= Beginning of Section =
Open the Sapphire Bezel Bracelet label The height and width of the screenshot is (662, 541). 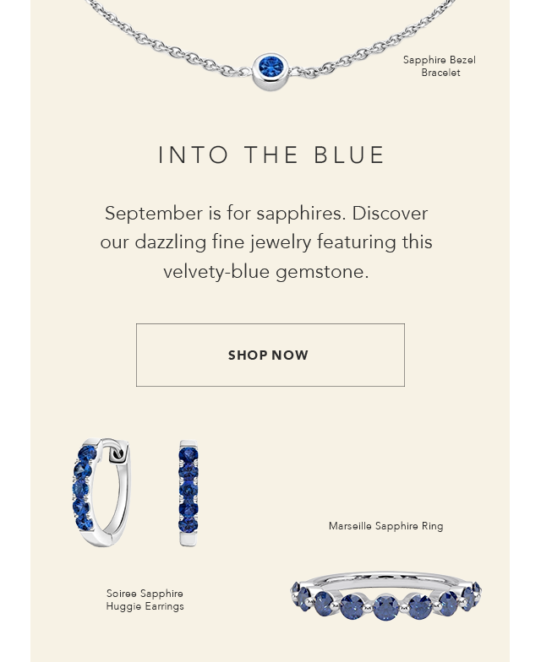click(x=440, y=66)
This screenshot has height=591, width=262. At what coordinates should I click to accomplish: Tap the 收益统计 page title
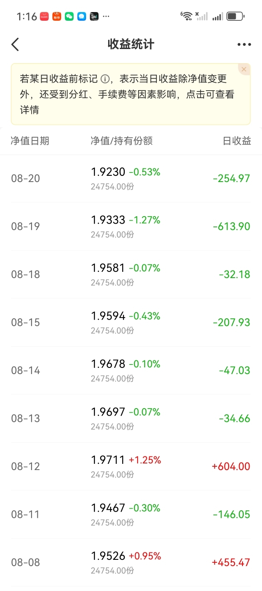(131, 44)
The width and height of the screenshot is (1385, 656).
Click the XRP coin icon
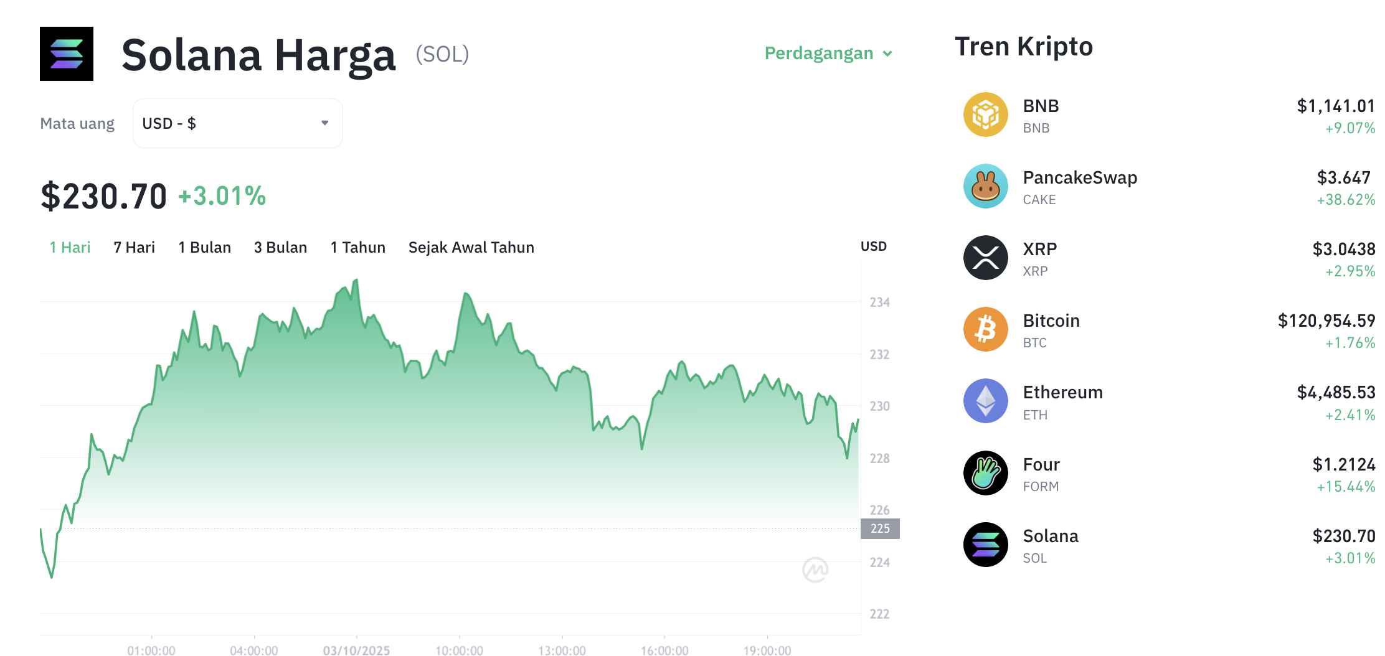(x=985, y=258)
= End of Section =
## EXERCISE DIRECTIONS:
Every line from the one containing "The width and" through the end of the entries above, both included, should be extracted exactly, with pictures left out.

## ANSWER TO THE PROBLEM:
The width and height of the screenshot is (1385, 656).
Click the XRP coin icon
(x=985, y=258)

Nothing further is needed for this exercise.